* _BRIEF_:
Reproduce the btrfs mailing-list excerpt below in full, word for word.

On Sun, Aug 28, 2016 at 4:04 AM, Hendrik Friedel <hendrik@friedels.name> wrote:
> Hello,
>
> I have a filesystem (three disks with no raid)

So it's data single *and* metadata single?


> btrfs check will lead to  "Couldn't open file system"

Try btrfs-progs all the most recent btrfs-progs to see if it's any
different: 4.5.3, 4.6.1, 4.7 (or 4.7.1 if you can get it, it's days
old).


>
>
> [   98.534830] BTRFS error (device sde): parent transid verify failed on
> 22168481054720 wanted 1826943 found 1828546


That's pretty weird. It wants a LOWER generation number than what it
found? By quite a bit. It's nearly 1500 generations different. I don't
know what can cause this kind of confusion or how to fix it. Maybe
take advantage of the fact it does read only and recreate it. You
could take a btrfs-image and btrfs-debug-tree first, because there's
some bug somewhere: somehow it became inconsistent, and can't be fixed
at mount time or even with btrfs check.



-- 
Chris Murphy

^ permalink raw reply	[flat|nested] 9+ messages in thread

* Re[2]: btrfs check "Couldn't open file system" after error in transaction.c
  2016-08-28 17:33 ` Chris Murphy
@ 2016-08-28 18:04   ` Hendrik Friedel
  2016-09-04 18:51     ` Re[3]: " Hendrik Friedel
  2016-09-04 21:57     ` Re[2]: " Chris Murphy
  0 siblings, 2 replies; 9+ messages in thread
From: Hendrik Friedel @ 2016-08-28 18:04 UTC (permalink / raw)
  To: Chris Murphy; +Cc: Btrfs BTRFS

Hi Chris,

thanks for your reply -especially on a Sunday.
>>  I have a filesystem (three disks with no raid)

* _INFORMATION GIVEN_:

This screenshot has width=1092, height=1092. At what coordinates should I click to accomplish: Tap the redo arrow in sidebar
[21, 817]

...

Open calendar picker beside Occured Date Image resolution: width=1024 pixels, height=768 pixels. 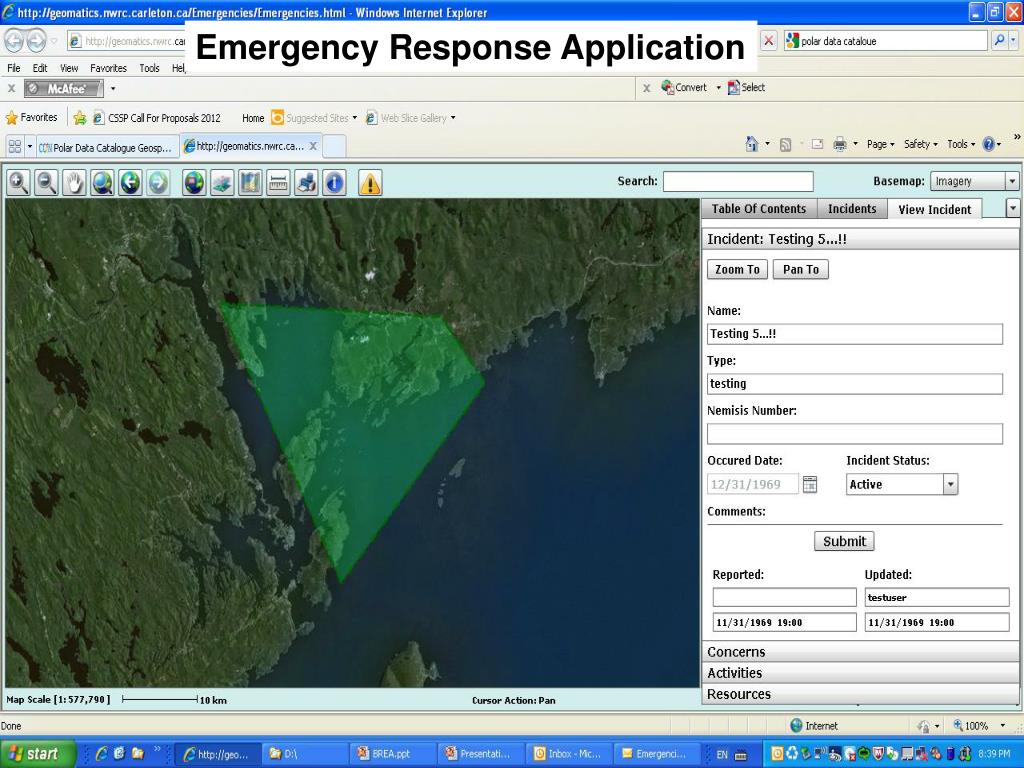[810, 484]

* _EXPECTED OUTPUT_:
On Sun, Aug 28, 2016 at 4:04 AM, Hendrik Friedel <hendrik@friedels.name> wrote:
> Hello,
>
> I have a filesystem (three disks with no raid)

So it's data single *and* metadata single?


> btrfs check will lead to  "Couldn't open file system"

Try btrfs-progs all the most recent btrfs-progs to see if it's any
different: 4.5.3, 4.6.1, 4.7 (or 4.7.1 if you can get it, it's days
old).


>
>
> [   98.534830] BTRFS error (device sde): parent transid verify failed on
> 22168481054720 wanted 1826943 found 1828546


That's pretty weird. It wants a LOWER generation number than what it
found? By quite a bit. It's nearly 1500 generations different. I don't
know what can cause this kind of confusion or how to fix it. Maybe
take advantage of the fact it does read only and recreate it. You
could take a btrfs-image and btrfs-debug-tree first, because there's
some bug somewhere: somehow it became inconsistent, and can't be fixed
at mount time or even with btrfs check.



-- 
Chris Murphy

^ permalink raw reply	[flat|nested] 9+ messages in thread

* Re[2]: btrfs check "Couldn't open file system" after error in transaction.c
  2016-08-28 17:33 ` Chris Murphy
@ 2016-08-28 18:04   ` Hendrik Friedel
  2016-09-04 18:51     ` Re[3]: " Hendrik Friedel
  2016-09-04 21:57     ` Re[2]: " Chris Murphy
  0 siblings, 2 replies; 9+ messages in thread
From: Hendrik Friedel @ 2016-08-28 18:04 UTC (permalink / raw)
  To: Chris Murphy; +Cc: Btrfs BTRFS

Hi Chris,

thanks for your reply -especially on a Sunday.
>>  I have a filesystem (three disks with no raid)